Blog » ML Project Management » How To Manage a Deep Reinforcement Learning Research Team Part 2: Fractal Nature of Creative Work

How To Manage a Deep Reinforcement Learning Research Team Part 2: Fractal Nature of Creative Work

In part one, we discussed the importance of focusing on a well-defined project. In this article, we’re diving even deeper, because we’re going to talk about the fractal nature of creative work, or why it’s hard to do meaningful work when your projects are built from sub-projects, which are built from sub-sub-projects, that are built from… you know the drill.

We’ll start with an example from my research work, then I’ll explain this phenomenon, and talk about how to deal with it. After you read this article, it would be great to discuss it on LinkedIn, because I haven’t found many articles about this, and yet I believe this is a pretty important and common part of managing research projects.


READ NEXT
👉 7 Applications of Reinforcement Learning in Finance and Trading
👉 10 Real-Life Applications of Reinforcement Learning


All work, no results

Illustrating the problem

My example project is about finding a new exploration algorithm for RL agents. I want it to be Bayesian (or at least inspired by Bayesian methods), since Bayes made a comeback and it’s gaining traction recently in the AI community.

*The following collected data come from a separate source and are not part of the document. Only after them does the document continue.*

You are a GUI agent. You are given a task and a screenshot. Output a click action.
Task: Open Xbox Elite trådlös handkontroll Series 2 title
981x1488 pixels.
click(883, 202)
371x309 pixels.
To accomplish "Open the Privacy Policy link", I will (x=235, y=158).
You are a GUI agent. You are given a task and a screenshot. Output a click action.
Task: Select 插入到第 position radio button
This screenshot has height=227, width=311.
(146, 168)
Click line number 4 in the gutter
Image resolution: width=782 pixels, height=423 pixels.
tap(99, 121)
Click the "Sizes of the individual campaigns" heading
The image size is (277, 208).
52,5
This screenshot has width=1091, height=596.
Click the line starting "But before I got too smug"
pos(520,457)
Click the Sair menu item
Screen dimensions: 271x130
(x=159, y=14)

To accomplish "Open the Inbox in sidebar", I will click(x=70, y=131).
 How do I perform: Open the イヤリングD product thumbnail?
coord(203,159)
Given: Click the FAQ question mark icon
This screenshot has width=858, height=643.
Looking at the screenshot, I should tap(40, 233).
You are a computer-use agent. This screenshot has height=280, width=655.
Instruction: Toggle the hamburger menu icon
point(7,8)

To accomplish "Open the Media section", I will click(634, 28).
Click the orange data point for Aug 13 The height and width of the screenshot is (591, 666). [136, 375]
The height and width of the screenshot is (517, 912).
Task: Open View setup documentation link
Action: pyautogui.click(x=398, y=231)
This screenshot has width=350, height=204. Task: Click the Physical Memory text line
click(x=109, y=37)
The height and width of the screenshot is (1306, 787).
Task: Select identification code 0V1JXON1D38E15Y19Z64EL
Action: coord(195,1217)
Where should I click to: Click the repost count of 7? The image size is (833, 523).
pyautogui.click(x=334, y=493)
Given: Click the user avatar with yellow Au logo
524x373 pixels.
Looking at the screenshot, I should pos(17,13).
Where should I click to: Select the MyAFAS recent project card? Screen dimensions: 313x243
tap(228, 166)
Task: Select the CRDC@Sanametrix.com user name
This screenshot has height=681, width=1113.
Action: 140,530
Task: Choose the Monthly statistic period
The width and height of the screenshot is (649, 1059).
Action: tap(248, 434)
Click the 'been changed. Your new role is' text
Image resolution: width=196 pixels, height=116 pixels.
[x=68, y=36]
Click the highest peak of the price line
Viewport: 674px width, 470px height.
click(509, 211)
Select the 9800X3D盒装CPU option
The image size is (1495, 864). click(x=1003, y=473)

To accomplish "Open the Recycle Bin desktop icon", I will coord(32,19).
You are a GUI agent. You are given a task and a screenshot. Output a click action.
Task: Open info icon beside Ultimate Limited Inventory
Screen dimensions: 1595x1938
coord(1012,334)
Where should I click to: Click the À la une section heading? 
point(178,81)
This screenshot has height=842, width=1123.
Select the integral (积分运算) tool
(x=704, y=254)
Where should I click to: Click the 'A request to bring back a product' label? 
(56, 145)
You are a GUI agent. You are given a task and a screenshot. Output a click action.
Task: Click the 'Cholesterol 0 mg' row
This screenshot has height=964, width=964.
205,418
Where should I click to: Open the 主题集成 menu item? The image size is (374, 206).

This is a big project, so it’s best to divide it into smaller parts. I start by contacting my advisors and looking through the literature. Deep Exploration caught my eye. I read about it, catch up with Deep Ensembles and Bootstrap, code some experiments, experiment a little.

Then, I have an idea, and it’s Max-entropy RL. I start to dive deeper into SAC to really understand what it’s doing, and find myself in the middle of the “simplify RL” discussion. This is interesting, I code it and it works very well, and it was indeed simple.

Meanwhile, I start to experiment with creating new, difficult exploratory continuous control environments in MuJoCo. I built a couple of agents that mix Max-entropy RL with Deep Exploration, and I decided that SOTA algorithms do very well in MuJoCo, so there’s no point in making another algorithm that will run a little faster to the right in, say, HalfCheetah. I start to experiment with Humanoid, and find that Hierarchical RL has nice Ant environments, where the agent has to figure out how to push a box in order to get to the goal.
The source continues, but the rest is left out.